Pan Ktoś jest człowiekiem minionego systemu, byłym milicjantem, i jako taki niemal zobowiązany jest do uprawiania dziwnej odmiany logiki. Gościł on już na łamach tego portalu, ale historie z jego udziałem można mnożyć, z czego niewątpliwie skorzystam zapoczątkowując cykl "Świat według Ktosia". Teraz jednak historia dająca Wam wgląd w arkana jego myślenia.
Ktoś jest żywiołowym człowiekiem. Nie, nie rozumiecie, on nie przypomina żywiołu. On JEST żywiołem. Sposób jego gestykulacji sprawia, że bywa groźniejszy od huraganu czy wyprzedaży na telewizory.
Byłem na spacerze z moimi prywatnymi sierściuchami, gdy zauważyłem jakieś latające w powietrzu ręce między którymi wiatr unosił niewidzialne kobiety lekkich obyczajów. "Aha, Ktoś dopadł jakiegoś sąsiada i właśnie tłumaczy mu swoje teorie" pomyślałem i nie pomyliłem się. Biedna pani Aniołek, kobieta z górką siedemdziesięcioletnia, potakiwała grzecznie, gdy były milicjant opowiadał jej o zbrodniach polityków z znienawidzonej przez niego partii.
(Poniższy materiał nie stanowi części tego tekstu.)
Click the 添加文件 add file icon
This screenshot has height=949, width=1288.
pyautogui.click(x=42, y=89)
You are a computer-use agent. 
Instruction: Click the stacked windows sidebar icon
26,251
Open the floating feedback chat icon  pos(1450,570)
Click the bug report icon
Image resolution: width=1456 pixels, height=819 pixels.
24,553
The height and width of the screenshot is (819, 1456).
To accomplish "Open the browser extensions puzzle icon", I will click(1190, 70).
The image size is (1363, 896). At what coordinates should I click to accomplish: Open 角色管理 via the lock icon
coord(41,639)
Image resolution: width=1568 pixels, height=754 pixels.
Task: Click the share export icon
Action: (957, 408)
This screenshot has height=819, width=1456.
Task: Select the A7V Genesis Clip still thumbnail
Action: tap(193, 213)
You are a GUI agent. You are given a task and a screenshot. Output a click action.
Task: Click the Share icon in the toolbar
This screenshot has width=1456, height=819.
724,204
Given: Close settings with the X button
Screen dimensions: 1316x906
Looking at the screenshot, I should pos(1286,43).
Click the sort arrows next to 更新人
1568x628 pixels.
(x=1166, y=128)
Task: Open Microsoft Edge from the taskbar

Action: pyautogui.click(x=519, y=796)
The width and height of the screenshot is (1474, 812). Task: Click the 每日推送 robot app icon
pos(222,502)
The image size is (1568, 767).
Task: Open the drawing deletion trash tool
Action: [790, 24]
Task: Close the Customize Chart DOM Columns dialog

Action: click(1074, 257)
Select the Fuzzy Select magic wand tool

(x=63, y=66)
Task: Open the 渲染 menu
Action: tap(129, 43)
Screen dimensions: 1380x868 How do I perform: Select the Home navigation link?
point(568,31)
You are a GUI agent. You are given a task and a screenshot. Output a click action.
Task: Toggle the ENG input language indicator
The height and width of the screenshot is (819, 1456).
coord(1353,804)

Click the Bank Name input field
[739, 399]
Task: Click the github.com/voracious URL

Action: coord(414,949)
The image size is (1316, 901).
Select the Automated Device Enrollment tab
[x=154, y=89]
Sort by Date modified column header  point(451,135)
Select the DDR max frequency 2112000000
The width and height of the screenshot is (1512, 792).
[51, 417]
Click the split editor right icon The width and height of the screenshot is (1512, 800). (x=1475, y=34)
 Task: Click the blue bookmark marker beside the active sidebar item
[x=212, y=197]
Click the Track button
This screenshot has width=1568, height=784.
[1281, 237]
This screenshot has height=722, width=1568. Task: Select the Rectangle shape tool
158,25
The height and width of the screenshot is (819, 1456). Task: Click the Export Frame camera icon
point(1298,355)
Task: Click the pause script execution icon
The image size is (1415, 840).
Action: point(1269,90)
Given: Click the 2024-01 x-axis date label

Krok bliżej i wpadło mi w ucho słowo "żydokomuna".
Trzeba Wam wiedzieć, że Ktoś należy do tego rodzaju ludzi, którzy, gdy mój dziadek obalał z Solidarnością PRL, wydawali pałki i "bronili kraju" na armatkach wodnych.
- Dobrze się pan czuje? - zapytałem, a pani Aniołek niemal biegiem czmychnęła do bramy - Sam pan ma przecież legitymacje członka PZPR. Pamięta pan, jak za dzieciaka straszył pan mnie i moich kolegów, że daje panu prawo porywać nas, jak będziemy panu przeszkadzać? - fakt autentyczny, wtedy chyba nauczyłem się by nie brać na serio wszystkiego co mówią starsi.
Ktoś podumał, pomyślał, nawet ręce opuścił i... Wydumał!
- Żydów trzeba tępić, nie ważne, że swoi!

"Świat według Ktosia"

Skomentuj (14) Pobierz ten tekst w formie obrazka
Ocena: 184 (286)

Komentarze

Momencik, trwa ładowanie komentarzy   ładowanie…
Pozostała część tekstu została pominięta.